While at the United Cities Local Government Conference in Durban, South Africa, Edmonton City Councillor Bev Esslinger shared some of the stories of the work that has been done in Edmonton to address gender inequality.
Last week I travelled to Durban, South Africa to attend the United Cities Local Government Conference. I was honored to be part of the delegation from the Federation of Canadian Municipalities. It was amazing to see and hear from so many local elected officials leading municipalities around the globe. I was privileged to share what is happening in Edmonton and the challenges we face. It was really interesting that many of the municipalities have similar challenges.
Gender equality is something we are all working towards. I was asked to share about how to advance gender equality at the local level. I was very proud to talk about the work that we have done to ensure that the voice of women is heard and a gender lens applied to today’s decisions that would impact all of our tomorrows. The creation of the Women’s Advisory Voice of Edmonton (WAVE) is one way that women’s concerns are shared. The WAVE committee is made up of women community leaders who are a voice to city council, who provide leadership and engage women in gender equity issues across the city. They have provided input and sparked change in the safety of women on transit, DATS transportation system and in taxi cabs. They have provided a voice to women and insight into a wide variety of city policies including childcare and the future of our city.
We have made great strides in changing our city from adjusting council hours to be more family friendly, creating new staff policies on childcare, and parental leave for councilors. This January, we will start a pilot on providing childcare during public hearings and committee meetings. We are working at providing opportunities for folks to have a voice by removing potential barriers.
Council itself has taken training on Gender Based Analysis Plus (GBA+) as part of their orientation. GBA+ is a tool that helps to understand how various diverse groups will experience policies, programs and initiatives. The plus means it’s about more than gender, and includes many identity factors like ethnicity, religion, age, socio-economic, mental or physical disabilities. City staff who deal with policy development have been trained, and currently we are developing our own training for staff. As we use a GBA+ lens, we have seen changes to our community engagement processes, bus network redesign, recruitment and our city strategic plan. It’s exciting to hear reports to council that talk about what has changed using a GBA+ lens.
We looked within the corporation and found areas of inequity for women, so we are also making changes to support gender equality through an intersectional lens including initiatives to support elimination of the gender gap in targeted occupations (fire, transit operators) and talent acquisition from training supervisors in the hiring process to remove barriers and unconscious bias.
We are consciously celebrating International Women’s Day every year at City Hall to raise awareness and importance of this work. We also measure our own progress as a City through the Women’s Quality of Life scorecard. Every two years we see how we are doing as a community on women’s health, education, pay gap, leadership and safety.
Parallel to this work on gender equity is work on Gender Based Violence & Sexual Assault prevention. A few years ago a headline, Deadmonton – the worst place to live if you are a women – frustrated and angered many of us (including me). When digging deeper into why we held that title, we discovered our high rates of domestic violence and sexual assault were partly to blame, so we raised the profile of this work and are working with our community on it.
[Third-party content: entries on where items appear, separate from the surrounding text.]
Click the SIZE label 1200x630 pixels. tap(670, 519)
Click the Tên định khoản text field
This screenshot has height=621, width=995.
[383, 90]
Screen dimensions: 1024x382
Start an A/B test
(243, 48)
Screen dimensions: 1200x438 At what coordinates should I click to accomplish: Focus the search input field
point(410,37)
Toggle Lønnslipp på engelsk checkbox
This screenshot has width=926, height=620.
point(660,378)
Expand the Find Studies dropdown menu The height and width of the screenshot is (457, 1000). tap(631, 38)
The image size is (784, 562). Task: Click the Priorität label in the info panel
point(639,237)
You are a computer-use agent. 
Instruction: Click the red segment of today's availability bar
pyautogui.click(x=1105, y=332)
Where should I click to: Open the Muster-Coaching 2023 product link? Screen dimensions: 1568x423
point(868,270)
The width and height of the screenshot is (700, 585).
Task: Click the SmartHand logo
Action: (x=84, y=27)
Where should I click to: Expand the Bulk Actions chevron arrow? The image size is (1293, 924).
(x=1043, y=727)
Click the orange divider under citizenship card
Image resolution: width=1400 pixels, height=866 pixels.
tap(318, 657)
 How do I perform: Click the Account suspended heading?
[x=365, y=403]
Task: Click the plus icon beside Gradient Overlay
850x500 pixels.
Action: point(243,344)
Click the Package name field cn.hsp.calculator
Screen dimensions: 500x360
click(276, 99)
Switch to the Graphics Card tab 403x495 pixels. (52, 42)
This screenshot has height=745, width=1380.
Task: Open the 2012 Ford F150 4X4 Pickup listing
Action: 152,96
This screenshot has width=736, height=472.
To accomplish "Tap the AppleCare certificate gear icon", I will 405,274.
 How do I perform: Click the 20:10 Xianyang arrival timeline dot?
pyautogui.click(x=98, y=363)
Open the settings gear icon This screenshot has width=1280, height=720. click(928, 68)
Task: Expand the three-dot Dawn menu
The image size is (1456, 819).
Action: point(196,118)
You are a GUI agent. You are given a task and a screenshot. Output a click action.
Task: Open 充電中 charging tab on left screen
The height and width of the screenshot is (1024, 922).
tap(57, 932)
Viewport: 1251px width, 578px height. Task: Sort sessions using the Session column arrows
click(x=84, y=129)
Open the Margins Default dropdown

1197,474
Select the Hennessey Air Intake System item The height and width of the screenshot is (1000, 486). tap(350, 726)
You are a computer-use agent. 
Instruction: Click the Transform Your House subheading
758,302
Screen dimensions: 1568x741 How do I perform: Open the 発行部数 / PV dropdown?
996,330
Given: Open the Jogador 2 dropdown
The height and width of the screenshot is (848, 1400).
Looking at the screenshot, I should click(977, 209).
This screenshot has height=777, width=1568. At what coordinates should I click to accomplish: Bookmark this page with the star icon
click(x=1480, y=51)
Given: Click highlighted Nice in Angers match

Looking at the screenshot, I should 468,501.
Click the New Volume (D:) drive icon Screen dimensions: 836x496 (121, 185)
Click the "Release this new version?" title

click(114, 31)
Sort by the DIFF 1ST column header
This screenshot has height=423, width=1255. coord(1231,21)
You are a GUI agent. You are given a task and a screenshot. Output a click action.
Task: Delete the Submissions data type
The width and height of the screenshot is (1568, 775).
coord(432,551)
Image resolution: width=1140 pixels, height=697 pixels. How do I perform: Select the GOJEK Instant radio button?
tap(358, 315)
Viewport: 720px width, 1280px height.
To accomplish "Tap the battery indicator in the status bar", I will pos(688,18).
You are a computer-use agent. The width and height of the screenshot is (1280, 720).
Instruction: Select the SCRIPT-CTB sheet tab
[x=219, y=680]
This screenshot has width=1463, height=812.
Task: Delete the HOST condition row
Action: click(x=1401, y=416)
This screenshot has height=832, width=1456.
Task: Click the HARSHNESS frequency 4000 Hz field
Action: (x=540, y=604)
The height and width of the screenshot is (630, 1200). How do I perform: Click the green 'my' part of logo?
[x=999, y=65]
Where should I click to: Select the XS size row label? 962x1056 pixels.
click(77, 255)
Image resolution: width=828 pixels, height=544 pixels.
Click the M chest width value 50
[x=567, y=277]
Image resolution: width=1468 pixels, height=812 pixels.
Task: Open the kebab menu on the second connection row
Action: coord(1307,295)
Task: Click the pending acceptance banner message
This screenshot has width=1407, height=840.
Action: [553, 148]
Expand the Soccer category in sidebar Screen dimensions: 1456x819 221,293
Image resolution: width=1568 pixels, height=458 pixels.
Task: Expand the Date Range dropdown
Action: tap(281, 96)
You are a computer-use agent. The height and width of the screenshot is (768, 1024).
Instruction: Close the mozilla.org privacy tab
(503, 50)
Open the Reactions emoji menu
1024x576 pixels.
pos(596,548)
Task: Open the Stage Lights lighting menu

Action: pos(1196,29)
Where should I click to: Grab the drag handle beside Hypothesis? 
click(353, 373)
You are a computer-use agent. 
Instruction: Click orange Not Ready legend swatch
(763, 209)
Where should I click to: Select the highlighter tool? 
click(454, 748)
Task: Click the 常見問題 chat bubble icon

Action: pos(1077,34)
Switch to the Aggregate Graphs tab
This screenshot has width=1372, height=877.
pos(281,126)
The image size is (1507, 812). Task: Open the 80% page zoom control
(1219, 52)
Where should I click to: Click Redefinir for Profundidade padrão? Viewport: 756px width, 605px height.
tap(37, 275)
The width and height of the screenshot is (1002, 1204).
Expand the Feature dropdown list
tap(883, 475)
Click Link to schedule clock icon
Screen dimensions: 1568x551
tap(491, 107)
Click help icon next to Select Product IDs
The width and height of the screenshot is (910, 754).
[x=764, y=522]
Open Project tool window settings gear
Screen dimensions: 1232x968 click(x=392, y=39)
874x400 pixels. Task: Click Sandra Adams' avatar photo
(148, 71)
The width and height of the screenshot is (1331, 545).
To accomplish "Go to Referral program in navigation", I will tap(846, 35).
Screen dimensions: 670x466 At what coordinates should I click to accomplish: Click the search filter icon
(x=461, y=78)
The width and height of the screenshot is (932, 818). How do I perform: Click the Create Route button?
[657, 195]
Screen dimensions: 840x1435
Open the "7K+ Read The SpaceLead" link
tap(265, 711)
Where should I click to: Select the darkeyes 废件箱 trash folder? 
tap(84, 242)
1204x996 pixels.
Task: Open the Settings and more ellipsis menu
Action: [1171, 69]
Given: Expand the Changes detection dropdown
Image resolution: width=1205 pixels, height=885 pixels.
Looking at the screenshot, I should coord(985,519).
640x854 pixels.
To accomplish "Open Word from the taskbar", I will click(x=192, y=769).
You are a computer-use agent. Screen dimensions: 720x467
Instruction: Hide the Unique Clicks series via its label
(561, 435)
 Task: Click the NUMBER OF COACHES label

Affordable housing and homelessness is a challenge faced by many municipalities and Edmonton is no different. We desperately need more permanent supportive housing and affordable housing for many. We don’t do this alone and are working with other orders of government to meet the needs.
I also shared some of the actions we are taking on climate change because local municipalities and the infrastructure and services we manage are at the front lines of this risk.
Protecting our environment is about expanding our knowledge, making changes in how we live and sometimes learning to adapt to changes that have already taken place. Today we see the challenge, understand its impact and are looking for innovative local solutions.
We don’t have all the answers but we are working to take actions that move us in the right direction – one step at a time!